Monsieur D'Arblet raised her with empressement.
"Ah, madame, do not thus humiliate yourself at my feet. Why should you be afraid? Are not your good name and your reputation safe in my hands?"
Helen burst into bitter tears.
"How cruel, how wicked you are!" she cried; "no Englishman would treat a lady in this way."
"Your Englishmen are fools, ma chère—and I—I am French!" he replied, shrugging his shoulders expressively.
"But what object, what possible cause can you have for keeping those wretched letters?"
He bent his face down close to hers.
"Shall I tell you, belle Hélène? It is this: You are beautiful and you have talent; I like you. Some day, perhaps, when the grandpapa dies, you will have money—then Lucien D'Arblet will come to you, madame, with that precious little packet in his hands, and he will say, 'You will marry me, ma chère, or I will make public these letters.' Do you see? Till then, amusez vous, ma belle; enjoy your life and your liberty as much as you desire; I will not object to anything you do. Only you will not venture to marry—because I have these letters?"
"You would prevent my marrying?" said Helen, faintly.
"Mais, certainement that I should. Do you suppose any man would care to be your husband after he had read that last letter—the fifth, you know?"
No answer, save the choking sobs of his companion.
Monsieur D'Arblet waited a few minutes, watching her; then, as she did not raise her head from the cushions of the carriage, where she had buried it, the Frenchman pulled the check-string of the carriage.
"Now," he said, "I will wish you good-night, for we are close to your house.

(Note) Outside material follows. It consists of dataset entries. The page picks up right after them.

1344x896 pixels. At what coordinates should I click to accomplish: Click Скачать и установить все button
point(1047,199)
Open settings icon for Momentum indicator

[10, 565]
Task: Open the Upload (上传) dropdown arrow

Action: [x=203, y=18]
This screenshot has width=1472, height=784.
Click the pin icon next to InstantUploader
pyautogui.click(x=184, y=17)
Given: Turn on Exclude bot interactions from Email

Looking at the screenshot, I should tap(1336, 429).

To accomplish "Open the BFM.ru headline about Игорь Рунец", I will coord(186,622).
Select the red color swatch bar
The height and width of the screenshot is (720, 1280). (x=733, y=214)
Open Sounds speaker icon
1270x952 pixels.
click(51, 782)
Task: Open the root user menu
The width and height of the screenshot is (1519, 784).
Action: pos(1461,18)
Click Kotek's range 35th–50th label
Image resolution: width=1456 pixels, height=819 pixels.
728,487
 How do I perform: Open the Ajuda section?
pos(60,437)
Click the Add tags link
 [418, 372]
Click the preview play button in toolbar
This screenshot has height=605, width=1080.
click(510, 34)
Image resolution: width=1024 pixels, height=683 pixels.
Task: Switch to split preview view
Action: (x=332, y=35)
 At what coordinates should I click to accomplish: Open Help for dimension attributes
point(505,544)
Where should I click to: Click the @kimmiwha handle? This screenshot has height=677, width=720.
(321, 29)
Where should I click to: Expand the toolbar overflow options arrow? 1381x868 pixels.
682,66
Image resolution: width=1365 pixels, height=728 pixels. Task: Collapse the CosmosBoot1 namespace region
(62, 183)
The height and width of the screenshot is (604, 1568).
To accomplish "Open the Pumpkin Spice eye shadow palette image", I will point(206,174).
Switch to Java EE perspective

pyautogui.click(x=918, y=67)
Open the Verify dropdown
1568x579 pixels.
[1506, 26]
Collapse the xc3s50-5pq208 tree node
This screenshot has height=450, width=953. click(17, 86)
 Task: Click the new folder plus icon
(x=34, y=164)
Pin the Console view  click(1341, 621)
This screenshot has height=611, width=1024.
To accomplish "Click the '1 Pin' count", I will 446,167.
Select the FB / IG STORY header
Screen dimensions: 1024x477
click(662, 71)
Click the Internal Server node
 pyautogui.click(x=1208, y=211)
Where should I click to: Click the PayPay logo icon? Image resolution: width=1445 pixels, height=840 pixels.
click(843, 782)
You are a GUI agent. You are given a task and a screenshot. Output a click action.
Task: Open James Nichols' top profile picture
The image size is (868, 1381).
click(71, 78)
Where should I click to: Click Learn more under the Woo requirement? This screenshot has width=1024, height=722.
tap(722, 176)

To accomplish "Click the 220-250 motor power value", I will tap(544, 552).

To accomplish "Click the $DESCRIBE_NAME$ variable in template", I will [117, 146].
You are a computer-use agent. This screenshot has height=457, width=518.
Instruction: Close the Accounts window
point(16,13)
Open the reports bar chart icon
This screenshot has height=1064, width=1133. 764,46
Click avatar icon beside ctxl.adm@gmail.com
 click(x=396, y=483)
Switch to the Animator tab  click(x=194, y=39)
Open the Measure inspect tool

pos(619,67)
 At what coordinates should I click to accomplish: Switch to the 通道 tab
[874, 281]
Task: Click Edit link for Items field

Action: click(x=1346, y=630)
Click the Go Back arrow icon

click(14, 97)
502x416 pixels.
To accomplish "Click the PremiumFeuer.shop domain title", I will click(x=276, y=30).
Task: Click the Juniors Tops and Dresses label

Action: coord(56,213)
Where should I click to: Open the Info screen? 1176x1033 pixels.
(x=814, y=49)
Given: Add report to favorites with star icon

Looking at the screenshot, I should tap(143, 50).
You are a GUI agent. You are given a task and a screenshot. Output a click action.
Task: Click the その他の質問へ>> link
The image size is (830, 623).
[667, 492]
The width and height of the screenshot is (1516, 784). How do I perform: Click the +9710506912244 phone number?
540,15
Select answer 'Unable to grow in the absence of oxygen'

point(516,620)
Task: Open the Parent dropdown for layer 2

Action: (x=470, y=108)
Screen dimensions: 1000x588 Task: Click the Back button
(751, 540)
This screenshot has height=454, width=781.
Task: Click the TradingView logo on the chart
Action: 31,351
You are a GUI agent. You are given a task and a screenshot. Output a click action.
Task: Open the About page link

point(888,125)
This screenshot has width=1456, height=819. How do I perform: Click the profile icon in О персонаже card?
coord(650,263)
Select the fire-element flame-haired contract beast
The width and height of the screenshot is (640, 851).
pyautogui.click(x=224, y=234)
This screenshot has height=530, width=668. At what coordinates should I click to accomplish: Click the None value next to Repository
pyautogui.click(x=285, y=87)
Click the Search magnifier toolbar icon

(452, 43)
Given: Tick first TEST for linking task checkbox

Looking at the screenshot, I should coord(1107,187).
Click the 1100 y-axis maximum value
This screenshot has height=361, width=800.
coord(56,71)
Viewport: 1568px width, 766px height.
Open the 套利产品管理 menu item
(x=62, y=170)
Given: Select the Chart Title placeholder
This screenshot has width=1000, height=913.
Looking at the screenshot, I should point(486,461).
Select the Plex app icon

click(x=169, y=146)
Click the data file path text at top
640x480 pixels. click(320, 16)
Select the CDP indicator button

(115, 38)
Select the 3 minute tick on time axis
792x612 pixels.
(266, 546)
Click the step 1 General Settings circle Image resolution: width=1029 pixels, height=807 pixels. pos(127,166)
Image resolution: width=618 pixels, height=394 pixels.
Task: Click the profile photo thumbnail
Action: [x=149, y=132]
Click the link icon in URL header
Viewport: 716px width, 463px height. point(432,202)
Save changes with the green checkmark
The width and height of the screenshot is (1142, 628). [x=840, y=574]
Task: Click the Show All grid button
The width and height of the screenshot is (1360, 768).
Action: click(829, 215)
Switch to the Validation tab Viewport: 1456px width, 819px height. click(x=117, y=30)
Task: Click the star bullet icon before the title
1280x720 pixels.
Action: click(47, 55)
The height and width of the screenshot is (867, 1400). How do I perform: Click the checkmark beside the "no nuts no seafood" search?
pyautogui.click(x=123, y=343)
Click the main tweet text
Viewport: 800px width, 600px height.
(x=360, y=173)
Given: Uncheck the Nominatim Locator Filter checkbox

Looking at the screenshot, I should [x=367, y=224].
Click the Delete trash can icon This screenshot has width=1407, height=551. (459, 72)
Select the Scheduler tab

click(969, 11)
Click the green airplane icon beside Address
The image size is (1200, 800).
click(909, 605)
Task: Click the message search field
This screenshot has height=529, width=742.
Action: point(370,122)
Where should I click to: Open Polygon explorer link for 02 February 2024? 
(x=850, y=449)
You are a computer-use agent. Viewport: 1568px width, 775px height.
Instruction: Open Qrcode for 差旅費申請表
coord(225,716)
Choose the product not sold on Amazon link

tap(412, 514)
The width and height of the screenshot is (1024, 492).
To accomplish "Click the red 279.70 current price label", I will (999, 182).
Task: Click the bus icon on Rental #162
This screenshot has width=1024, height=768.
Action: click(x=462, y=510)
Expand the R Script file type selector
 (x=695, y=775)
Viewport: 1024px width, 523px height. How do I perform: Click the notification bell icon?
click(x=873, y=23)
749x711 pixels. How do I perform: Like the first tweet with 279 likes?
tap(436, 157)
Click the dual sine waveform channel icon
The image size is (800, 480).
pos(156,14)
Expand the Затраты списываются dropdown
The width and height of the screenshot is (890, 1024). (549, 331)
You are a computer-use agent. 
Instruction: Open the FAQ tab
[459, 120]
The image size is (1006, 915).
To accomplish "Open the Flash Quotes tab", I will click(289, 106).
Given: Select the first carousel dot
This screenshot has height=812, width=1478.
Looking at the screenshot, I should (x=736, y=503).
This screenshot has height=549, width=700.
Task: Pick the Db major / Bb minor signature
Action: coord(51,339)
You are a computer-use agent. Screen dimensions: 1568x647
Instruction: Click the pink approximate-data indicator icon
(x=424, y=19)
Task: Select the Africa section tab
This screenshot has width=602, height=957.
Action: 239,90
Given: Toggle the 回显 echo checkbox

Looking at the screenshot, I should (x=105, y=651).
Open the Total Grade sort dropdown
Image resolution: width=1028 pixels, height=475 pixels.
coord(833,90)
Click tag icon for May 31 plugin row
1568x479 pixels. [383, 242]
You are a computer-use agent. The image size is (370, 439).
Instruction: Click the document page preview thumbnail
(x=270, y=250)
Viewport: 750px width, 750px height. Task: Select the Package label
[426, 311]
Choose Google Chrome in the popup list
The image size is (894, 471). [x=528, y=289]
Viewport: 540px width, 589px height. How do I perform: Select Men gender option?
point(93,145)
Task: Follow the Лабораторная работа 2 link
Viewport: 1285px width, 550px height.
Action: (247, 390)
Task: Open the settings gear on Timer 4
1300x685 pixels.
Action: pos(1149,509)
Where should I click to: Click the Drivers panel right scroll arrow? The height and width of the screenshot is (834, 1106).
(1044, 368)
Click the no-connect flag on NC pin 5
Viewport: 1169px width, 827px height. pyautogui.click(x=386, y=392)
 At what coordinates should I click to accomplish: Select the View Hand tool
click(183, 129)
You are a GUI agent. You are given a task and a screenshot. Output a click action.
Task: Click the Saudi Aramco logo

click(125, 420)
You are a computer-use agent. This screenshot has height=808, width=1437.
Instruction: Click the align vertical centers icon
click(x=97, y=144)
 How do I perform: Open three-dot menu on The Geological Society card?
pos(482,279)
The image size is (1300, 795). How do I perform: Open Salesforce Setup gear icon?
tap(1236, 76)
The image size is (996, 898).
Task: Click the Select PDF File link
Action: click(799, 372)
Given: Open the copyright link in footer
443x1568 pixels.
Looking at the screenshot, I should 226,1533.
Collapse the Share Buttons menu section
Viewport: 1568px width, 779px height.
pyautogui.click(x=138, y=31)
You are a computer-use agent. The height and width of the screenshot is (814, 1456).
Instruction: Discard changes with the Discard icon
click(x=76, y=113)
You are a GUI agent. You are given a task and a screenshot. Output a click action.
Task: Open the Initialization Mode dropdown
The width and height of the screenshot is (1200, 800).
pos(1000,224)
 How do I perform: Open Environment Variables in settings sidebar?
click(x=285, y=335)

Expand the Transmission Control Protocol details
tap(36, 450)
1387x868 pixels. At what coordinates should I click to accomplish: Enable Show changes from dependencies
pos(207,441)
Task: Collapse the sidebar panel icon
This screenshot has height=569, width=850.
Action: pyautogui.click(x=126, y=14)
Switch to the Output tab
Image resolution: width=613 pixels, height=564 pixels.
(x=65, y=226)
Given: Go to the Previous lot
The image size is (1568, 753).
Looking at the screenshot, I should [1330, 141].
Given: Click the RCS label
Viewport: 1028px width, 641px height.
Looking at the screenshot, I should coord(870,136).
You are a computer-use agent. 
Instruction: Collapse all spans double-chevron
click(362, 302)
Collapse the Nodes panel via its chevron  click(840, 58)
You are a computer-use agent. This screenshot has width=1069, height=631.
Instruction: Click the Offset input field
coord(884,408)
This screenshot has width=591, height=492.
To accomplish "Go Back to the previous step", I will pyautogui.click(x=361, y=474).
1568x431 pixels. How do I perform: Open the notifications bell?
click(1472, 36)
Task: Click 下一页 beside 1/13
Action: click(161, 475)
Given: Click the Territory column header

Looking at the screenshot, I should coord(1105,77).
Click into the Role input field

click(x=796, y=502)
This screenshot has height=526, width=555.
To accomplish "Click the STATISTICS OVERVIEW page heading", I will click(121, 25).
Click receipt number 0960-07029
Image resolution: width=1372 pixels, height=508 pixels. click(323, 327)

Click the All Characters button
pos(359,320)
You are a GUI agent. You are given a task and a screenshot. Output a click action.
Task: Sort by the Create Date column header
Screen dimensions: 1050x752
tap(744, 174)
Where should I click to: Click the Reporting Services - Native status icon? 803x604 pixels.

We have had our little talk, have we not?"
The brougham, stopped, and the footman opened the door.
"Good-night, madame, and many thanks for your kindness," said D'Arblet, raising his hat politely.
In another minute he was gone, and Helen, hoping that the darkness had concealed the traces of her agitation from the servant's prying eyes, was driven on, more dead than alive, to her grandfather's house.